ASPCA Live Release Rate
Formula: Live Outcomes divided by Intakes
The ASPCA Live Release Rate measures different things than the Asilomar Live Release Rate. It shows how many of the animals that came into a shelter had a live outcome. This rate is a good companion to the Asilomar Live Release Rate because, in order to increase the rate, a shelter needs to increase live outcomes AND decrease intakes. It helps show how admissions are affecting a shelter.
One problem with calculating this rate monthly is the percentage might be over 100%. ACCT Philly has quite a few animals in foster care, most of them kittens less than 2 pounds. They require 4 to 8 weeks of care before they can be adopted out.
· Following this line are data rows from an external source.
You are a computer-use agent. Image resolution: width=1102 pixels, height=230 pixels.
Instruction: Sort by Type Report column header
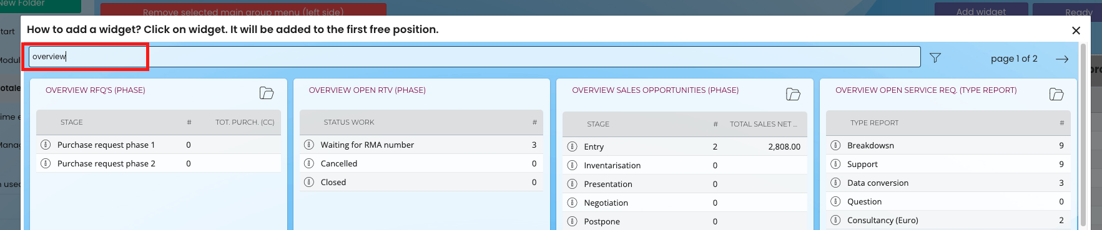(x=874, y=123)
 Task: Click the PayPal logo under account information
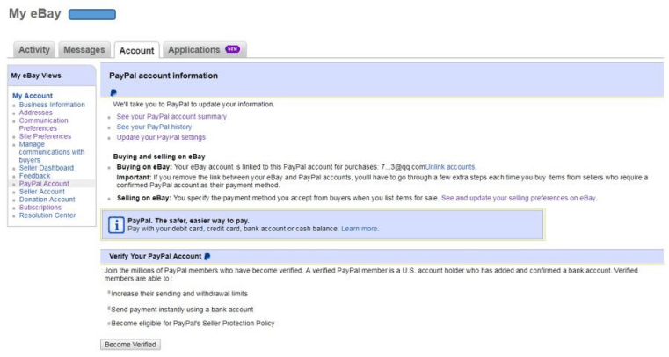(114, 92)
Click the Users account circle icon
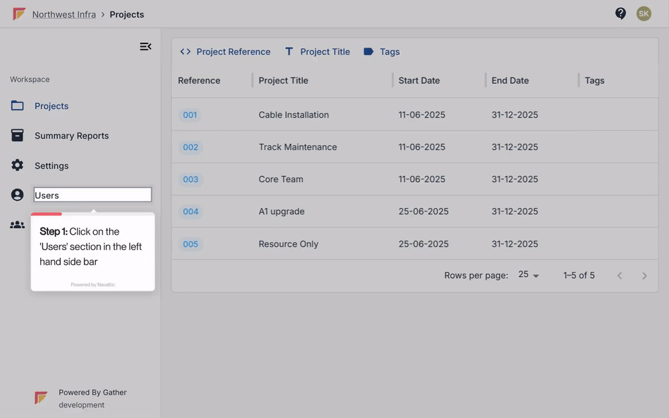The height and width of the screenshot is (418, 669). tap(17, 195)
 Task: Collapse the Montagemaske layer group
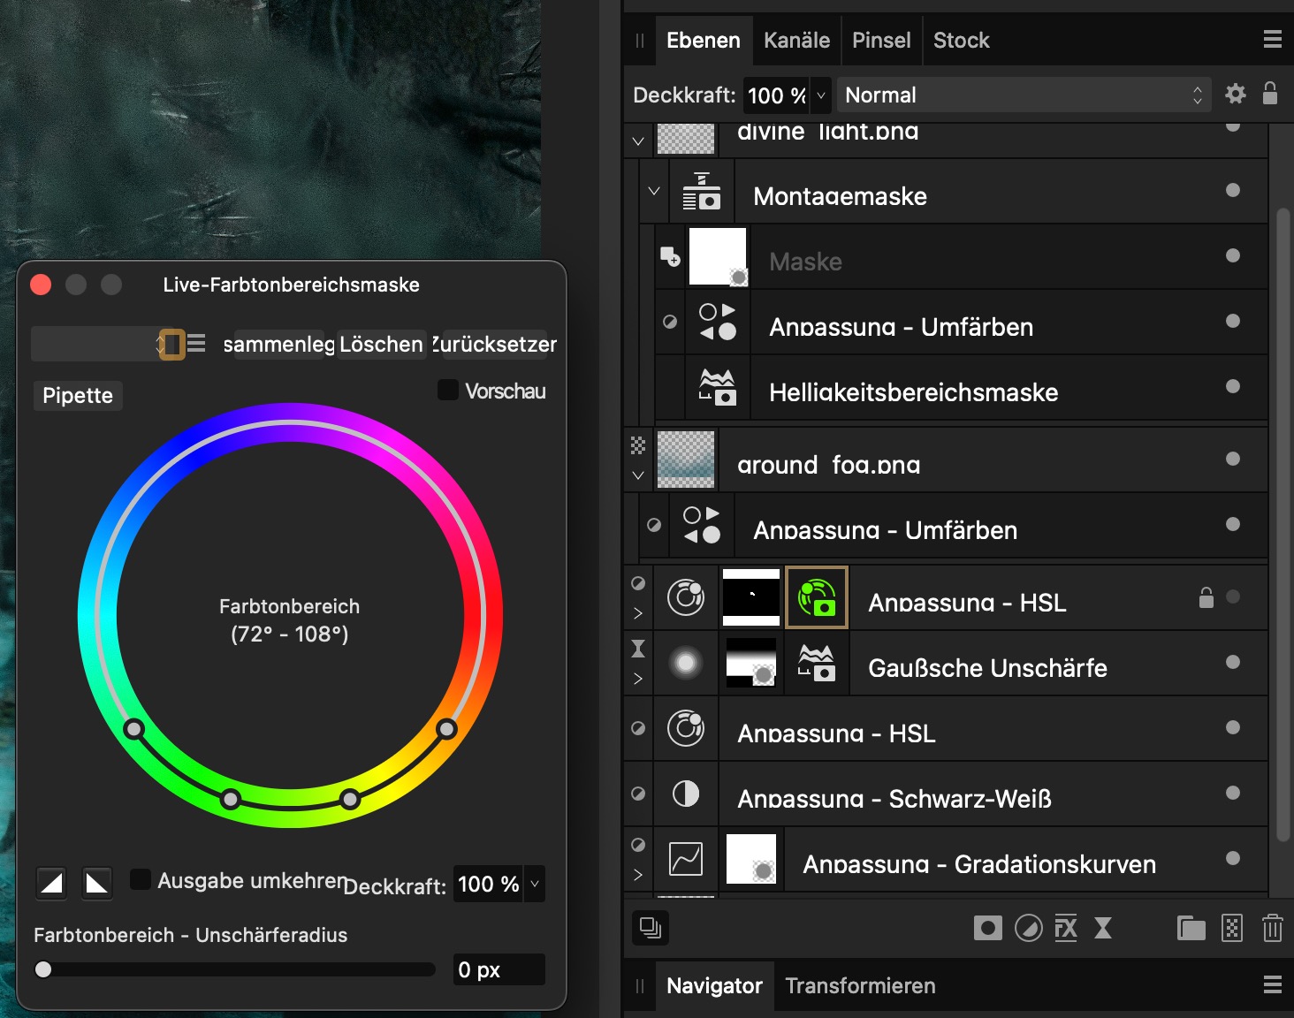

For that reason, we might have more outcomes than intakes, especially toward the end of kitten season (usually after September) causing the percentage to be over 100.
Best Friends Animal Society Save Rate
Formula: (Intake minus Non-Live Outcomes) divided by (Intake minus Owner Intended Euthanasia)
Best Friends Animal Society (BFAS) has been a great partner and source of assistance for ACCT Philly. Their formula is an adjusted form of another industry standard called the Save Rate which takes the intake minus the euthanasia outcomes and divided it by intake. The Save Rate is often referred to the “Not Euthanized Rate” because that is what it measures. The BFAS Save Rate is slightly different because it includes animals that died or were lost in care, but does not include animals euthanized by request of the owner.
ACCT Philly Live Release Rate
Formula: Live Release divided by (Live Release plus Total Euthanized)
This formula began being used by ACCT Philly in 2014. The rate measures how many animals received a live release rate versus how many were euthanized. The problem with this rate is that it ignores animals that died or were lost in care. It also includes owner-requested euthanasia. The problem with including owner requested euthanasia is that is not something ACCT Philly can control. ACCT Philly informs anyone surrendering their pet that euthanasia decisions are at our discretion. Our vet staff will evaluate the animal to determine if humane euthanasia is warranted. We will not euthanize healthy animals simply because the owner requests it.
This formula is not industry standard, which is why we have moved to the other three measures to rate our progress. However, in order to be transparent, we will continue to include it in our monthly statistics.